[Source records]
#####
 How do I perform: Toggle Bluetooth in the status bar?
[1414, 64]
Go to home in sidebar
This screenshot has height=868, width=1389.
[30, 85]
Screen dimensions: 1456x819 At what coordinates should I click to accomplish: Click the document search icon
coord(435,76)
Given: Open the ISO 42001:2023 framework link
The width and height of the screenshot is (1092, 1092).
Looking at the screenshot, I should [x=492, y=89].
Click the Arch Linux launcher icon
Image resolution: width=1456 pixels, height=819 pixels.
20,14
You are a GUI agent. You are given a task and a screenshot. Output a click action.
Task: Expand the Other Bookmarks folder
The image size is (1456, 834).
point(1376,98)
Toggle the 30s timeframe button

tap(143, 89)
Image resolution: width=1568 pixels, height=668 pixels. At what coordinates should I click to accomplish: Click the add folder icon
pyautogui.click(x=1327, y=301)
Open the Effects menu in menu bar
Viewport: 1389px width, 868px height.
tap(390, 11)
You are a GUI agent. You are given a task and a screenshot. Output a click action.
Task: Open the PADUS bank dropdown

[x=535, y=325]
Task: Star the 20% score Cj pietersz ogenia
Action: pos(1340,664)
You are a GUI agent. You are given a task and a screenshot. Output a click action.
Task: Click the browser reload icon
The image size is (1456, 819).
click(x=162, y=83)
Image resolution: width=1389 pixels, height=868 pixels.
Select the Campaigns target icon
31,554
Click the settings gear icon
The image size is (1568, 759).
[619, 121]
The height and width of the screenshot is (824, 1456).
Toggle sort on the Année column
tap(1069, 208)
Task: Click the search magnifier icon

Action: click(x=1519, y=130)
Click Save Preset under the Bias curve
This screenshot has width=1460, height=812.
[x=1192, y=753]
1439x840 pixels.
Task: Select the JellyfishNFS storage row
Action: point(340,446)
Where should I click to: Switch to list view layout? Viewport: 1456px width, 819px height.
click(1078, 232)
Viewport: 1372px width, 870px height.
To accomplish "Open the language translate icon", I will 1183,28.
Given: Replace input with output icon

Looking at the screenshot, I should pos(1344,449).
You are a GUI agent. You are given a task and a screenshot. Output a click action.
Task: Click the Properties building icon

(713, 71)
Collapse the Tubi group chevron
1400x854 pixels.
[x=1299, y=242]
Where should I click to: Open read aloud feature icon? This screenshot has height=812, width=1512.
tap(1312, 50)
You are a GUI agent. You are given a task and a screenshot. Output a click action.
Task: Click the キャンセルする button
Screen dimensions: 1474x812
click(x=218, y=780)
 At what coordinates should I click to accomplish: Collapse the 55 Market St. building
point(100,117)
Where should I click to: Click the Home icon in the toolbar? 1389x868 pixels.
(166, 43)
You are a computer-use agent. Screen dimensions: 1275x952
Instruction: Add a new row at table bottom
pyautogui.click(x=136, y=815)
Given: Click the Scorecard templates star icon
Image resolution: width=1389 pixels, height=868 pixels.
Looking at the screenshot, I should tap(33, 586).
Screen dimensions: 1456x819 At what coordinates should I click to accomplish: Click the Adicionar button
#####
→ What is required
From the data above, copy each line exactly.

→ Task response
 How do I perform: Toggle Bluetooth in the status bar?
[1414, 64]
Go to home in sidebar
This screenshot has height=868, width=1389.
[30, 85]
Screen dimensions: 1456x819 At what coordinates should I click to accomplish: Click the document search icon
coord(435,76)
Given: Open the ISO 42001:2023 framework link
The width and height of the screenshot is (1092, 1092).
Looking at the screenshot, I should [x=492, y=89].
Click the Arch Linux launcher icon
Image resolution: width=1456 pixels, height=819 pixels.
20,14
You are a GUI agent. You are given a task and a screenshot. Output a click action.
Task: Expand the Other Bookmarks folder
The image size is (1456, 834).
point(1376,98)
Toggle the 30s timeframe button

tap(143, 89)
Image resolution: width=1568 pixels, height=668 pixels. At what coordinates should I click to accomplish: Click the add folder icon
pyautogui.click(x=1327, y=301)
Open the Effects menu in menu bar
Viewport: 1389px width, 868px height.
tap(390, 11)
You are a GUI agent. You are given a task and a screenshot. Output a click action.
Task: Open the PADUS bank dropdown

[x=535, y=325]
Task: Star the 20% score Cj pietersz ogenia
Action: pos(1340,664)
You are a GUI agent. You are given a task and a screenshot. Output a click action.
Task: Click the browser reload icon
The image size is (1456, 819).
click(x=162, y=83)
Image resolution: width=1389 pixels, height=868 pixels.
Select the Campaigns target icon
31,554
Click the settings gear icon
The image size is (1568, 759).
[619, 121]
The height and width of the screenshot is (824, 1456).
Toggle sort on the Année column
tap(1069, 208)
Task: Click the search magnifier icon

Action: click(x=1519, y=130)
Click Save Preset under the Bias curve
This screenshot has width=1460, height=812.
[x=1192, y=753]
1439x840 pixels.
Task: Select the JellyfishNFS storage row
Action: point(340,446)
Where should I click to: Switch to list view layout? Viewport: 1456px width, 819px height.
click(1078, 232)
Viewport: 1372px width, 870px height.
To accomplish "Open the language translate icon", I will 1183,28.
Given: Replace input with output icon

Looking at the screenshot, I should pos(1344,449).
You are a GUI agent. You are given a task and a screenshot. Output a click action.
Task: Click the Properties building icon

(713, 71)
Collapse the Tubi group chevron
1400x854 pixels.
[x=1299, y=242]
Where should I click to: Open read aloud feature icon? This screenshot has height=812, width=1512.
tap(1312, 50)
You are a GUI agent. You are given a task and a screenshot. Output a click action.
Task: Click the キャンセルする button
Screen dimensions: 1474x812
click(x=218, y=780)
 At what coordinates should I click to accomplish: Collapse the 55 Market St. building
point(100,117)
Where should I click to: Click the Home icon in the toolbar? 1389x868 pixels.
(166, 43)
You are a computer-use agent. Screen dimensions: 1275x952
Instruction: Add a new row at table bottom
pyautogui.click(x=136, y=815)
Given: Click the Scorecard templates star icon
Image resolution: width=1389 pixels, height=868 pixels.
Looking at the screenshot, I should tap(33, 586).
Screen dimensions: 1456x819 At what coordinates should I click to accomplish: Click the Adicionar button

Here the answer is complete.